WEST LAFAYETTE, Ind., March 9, 2006 -- In response to concerns raised in the scientific community, Purdue University said in a statement it is investigating the claims of one of its professors that he achieved "tabletop" fusion in collapsing bubbles.
According to the university, Rusi Taleyarkhan, a professor of nuclear engineering at Purdue since 2004, has published research findings in several journals showing evidence that "sonofusion" generates nuclear reactions by creating tiny bubbles that implode with tremendous force. Experimental nuclear fusion reactors have historically required large, multibillion-dollar machines, but sonofusion devices might be built for a fraction of that cost.
Rusi Taleyarkhan with his tabletop fusion equipment at the Oak Ridge National Laboratory, a US Department of Energy facility in Oak Ridge, Tenn., where he conducted research before joining Purdue University as a professor of nuclear engineering. Concerns raised in the scientific community have led to his research being investigated by the university. (US Department of Energy file photo/Lynn Freeny)
In addition to its potential as a new source of clean energy, Taleyarkhan and other researchers have said sonofusion could be used in a wide range of applications, from homeland security to the study of neutron stars and black holes, according to Purdue.
"Taleyarkhan first reported observing the bubble fusion effect in March 2002 in the journal Science," the Purdue statement said. "DARPA has continued to fund sonofusion research at Purdue and at other universities in an attempt to replicate or explain the initial findings and determine whether it is a potential new energy source."
Also in its statement, Purdue said that the journal Nature reported on its Web site Wednesday that some researchers have raised questions about the research Taleyarkhan has done at Purdue since 2004 and previously at ORNL, where he initially reported observing the bubble fusion effect.
Nature reports that, while scientists believe that sound waves can force collapsing bubbles to produce high levels of energy under certain conditions, Taleyarkhan's results have been questioned from the start. Researchers who first peer-reviewed the work criticized the publication of his initial paper because Taleyarkhan hadn't ruled out several sources for potential error, the journal said.

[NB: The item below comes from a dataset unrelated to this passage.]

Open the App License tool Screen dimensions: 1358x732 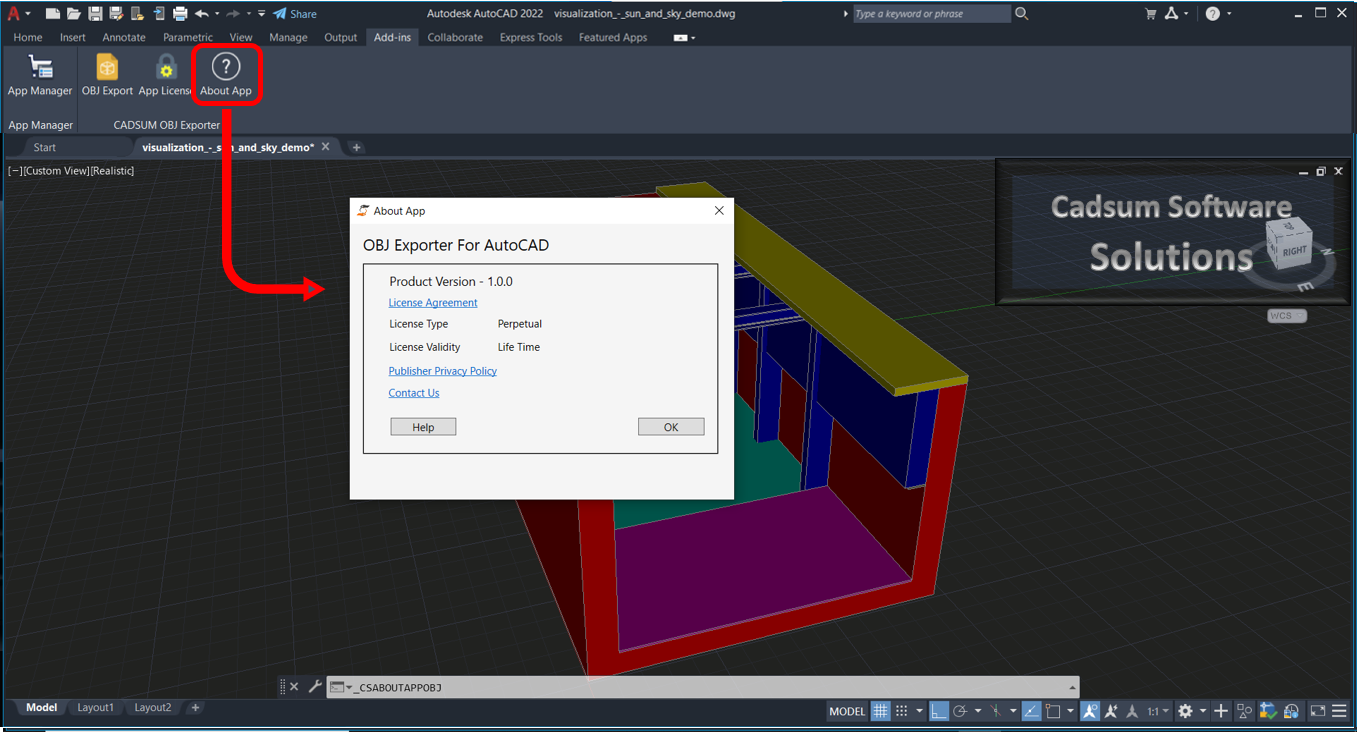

According to Nature, Brian Naranjo of the University of California, Los Angeles, has completed an analysis suggesting that the spectrum reported in Taleyarkhan's latest paper as proof of nuclear fusion came instead from the radioactive decay of standard lab material -- by a factor of more than 100 million. And the US Department of Energy has abandoned plans to patent the process after the patent office said it would throw it out last year.

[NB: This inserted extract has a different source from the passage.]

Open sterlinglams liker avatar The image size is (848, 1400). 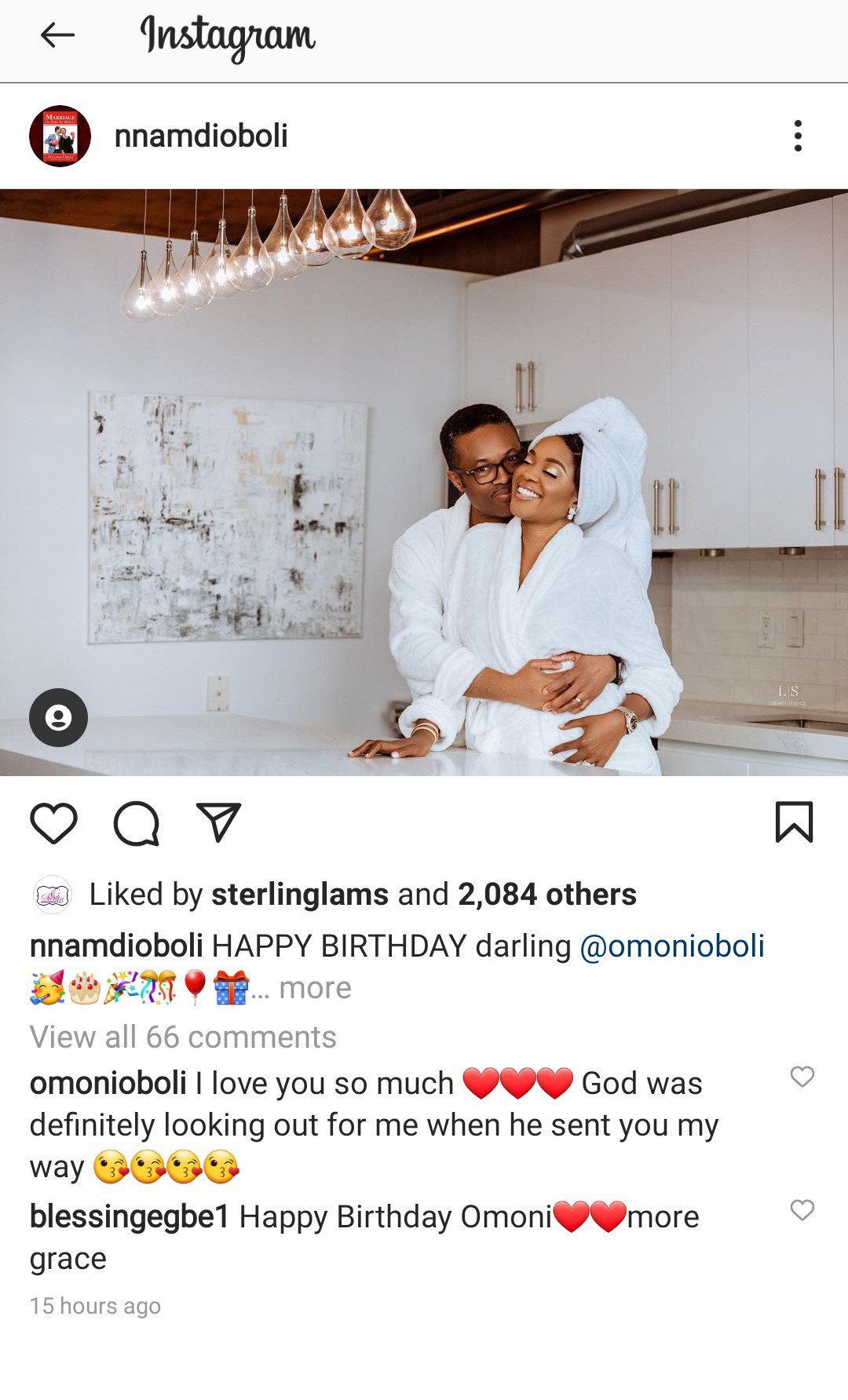coord(53,895)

Nature also reports that attempts to independently confirm Taleyarkhan's results have failed, and that faculty members, including Lefteri Tsoukalas and Tatjana Jevremovic, say that they now seriously doubt the reality of the bubble-fusion effect. They told the research journal that Taleyarkhan has declined to share the raw data he claims to have gathered in successful experiments, opposed the publication of his colleagues' negative results and, in May 2004, took the communal equipment they were using to replicate his work and put it in his off-campus lab.
Purdue Provost Sally Mason said in a statement that the university began a review last week after learning of the concerns. "There is disagreement within the scientific community, both here and elsewhere, concerning this research," Mason said. "I have asked Purdue's Office of the Vice President for Research to conduct a thorough review of the work and any concerns expressed about it. Purdue is well aware that there are legitimate differences of scientific opinion about the theories behind Dr. Taleyarkhan's work. Those differences are the reason scientists share their findings. The research claims are very significant, and the allegations are very serious. As in any scientific endeavor, Purdue's ultimate goals are truth and integrity."